══ Dataset

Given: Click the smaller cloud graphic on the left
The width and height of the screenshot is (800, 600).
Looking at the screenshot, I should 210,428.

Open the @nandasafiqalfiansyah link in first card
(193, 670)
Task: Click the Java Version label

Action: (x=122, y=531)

════
══ Dataset

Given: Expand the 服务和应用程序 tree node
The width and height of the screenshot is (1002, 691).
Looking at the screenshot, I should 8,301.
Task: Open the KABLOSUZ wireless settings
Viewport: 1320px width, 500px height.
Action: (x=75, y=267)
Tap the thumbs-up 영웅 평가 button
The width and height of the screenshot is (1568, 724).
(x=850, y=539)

════

Would you filter the records and copy out each line containing "Given"?

→ Result below
Given: Click the smaller cloud graphic on the left
Given: Expand the 服务和应用程序 tree node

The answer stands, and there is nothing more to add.